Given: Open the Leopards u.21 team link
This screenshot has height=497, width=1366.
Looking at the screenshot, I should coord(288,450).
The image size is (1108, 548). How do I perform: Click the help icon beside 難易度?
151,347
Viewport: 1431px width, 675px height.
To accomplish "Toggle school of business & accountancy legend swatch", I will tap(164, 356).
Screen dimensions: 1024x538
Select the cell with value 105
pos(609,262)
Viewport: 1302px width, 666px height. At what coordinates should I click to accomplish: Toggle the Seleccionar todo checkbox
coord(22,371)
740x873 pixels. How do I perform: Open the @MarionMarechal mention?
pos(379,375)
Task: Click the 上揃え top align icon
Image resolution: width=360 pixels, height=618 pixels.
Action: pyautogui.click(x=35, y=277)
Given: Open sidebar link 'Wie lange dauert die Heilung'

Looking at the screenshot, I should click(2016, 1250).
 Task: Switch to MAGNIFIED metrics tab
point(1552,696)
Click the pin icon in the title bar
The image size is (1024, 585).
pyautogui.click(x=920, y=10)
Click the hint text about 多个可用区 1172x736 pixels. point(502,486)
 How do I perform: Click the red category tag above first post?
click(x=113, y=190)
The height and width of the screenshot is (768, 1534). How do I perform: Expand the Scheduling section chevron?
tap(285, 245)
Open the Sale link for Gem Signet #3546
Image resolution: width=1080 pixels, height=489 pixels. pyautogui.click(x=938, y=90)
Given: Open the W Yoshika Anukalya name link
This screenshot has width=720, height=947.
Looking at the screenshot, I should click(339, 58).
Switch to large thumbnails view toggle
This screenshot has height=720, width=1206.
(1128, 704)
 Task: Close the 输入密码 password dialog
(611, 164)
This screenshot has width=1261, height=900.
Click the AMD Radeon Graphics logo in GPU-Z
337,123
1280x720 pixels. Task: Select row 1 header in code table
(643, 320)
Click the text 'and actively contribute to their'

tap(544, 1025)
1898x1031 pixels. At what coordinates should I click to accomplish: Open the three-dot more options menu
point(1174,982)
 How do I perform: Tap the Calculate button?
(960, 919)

* ACTIVITY *
Everything in the data above should be set down again precisely.

* SOLUTION TO THIS EXERCISE *
Given: Open the Leopards u.21 team link
This screenshot has height=497, width=1366.
Looking at the screenshot, I should coord(288,450).
The image size is (1108, 548). How do I perform: Click the help icon beside 難易度?
151,347
Viewport: 1431px width, 675px height.
To accomplish "Toggle school of business & accountancy legend swatch", I will tap(164, 356).
Screen dimensions: 1024x538
Select the cell with value 105
pos(609,262)
Viewport: 1302px width, 666px height. At what coordinates should I click to accomplish: Toggle the Seleccionar todo checkbox
coord(22,371)
740x873 pixels. How do I perform: Open the @MarionMarechal mention?
pos(379,375)
Task: Click the 上揃え top align icon
Image resolution: width=360 pixels, height=618 pixels.
Action: pyautogui.click(x=35, y=277)
Given: Open sidebar link 'Wie lange dauert die Heilung'

Looking at the screenshot, I should click(2016, 1250).
 Task: Switch to MAGNIFIED metrics tab
point(1552,696)
Click the pin icon in the title bar
The image size is (1024, 585).
pyautogui.click(x=920, y=10)
Click the hint text about 多个可用区 1172x736 pixels. point(502,486)
 How do I perform: Click the red category tag above first post?
click(x=113, y=190)
The height and width of the screenshot is (768, 1534). How do I perform: Expand the Scheduling section chevron?
tap(285, 245)
Open the Sale link for Gem Signet #3546
Image resolution: width=1080 pixels, height=489 pixels. pyautogui.click(x=938, y=90)
Given: Open the W Yoshika Anukalya name link
This screenshot has width=720, height=947.
Looking at the screenshot, I should click(339, 58).
Switch to large thumbnails view toggle
This screenshot has height=720, width=1206.
(1128, 704)
 Task: Close the 输入密码 password dialog
(611, 164)
This screenshot has width=1261, height=900.
Click the AMD Radeon Graphics logo in GPU-Z
337,123
1280x720 pixels. Task: Select row 1 header in code table
(643, 320)
Click the text 'and actively contribute to their'

tap(544, 1025)
1898x1031 pixels. At what coordinates should I click to accomplish: Open the three-dot more options menu
point(1174,982)
 How do I perform: Tap the Calculate button?
(960, 919)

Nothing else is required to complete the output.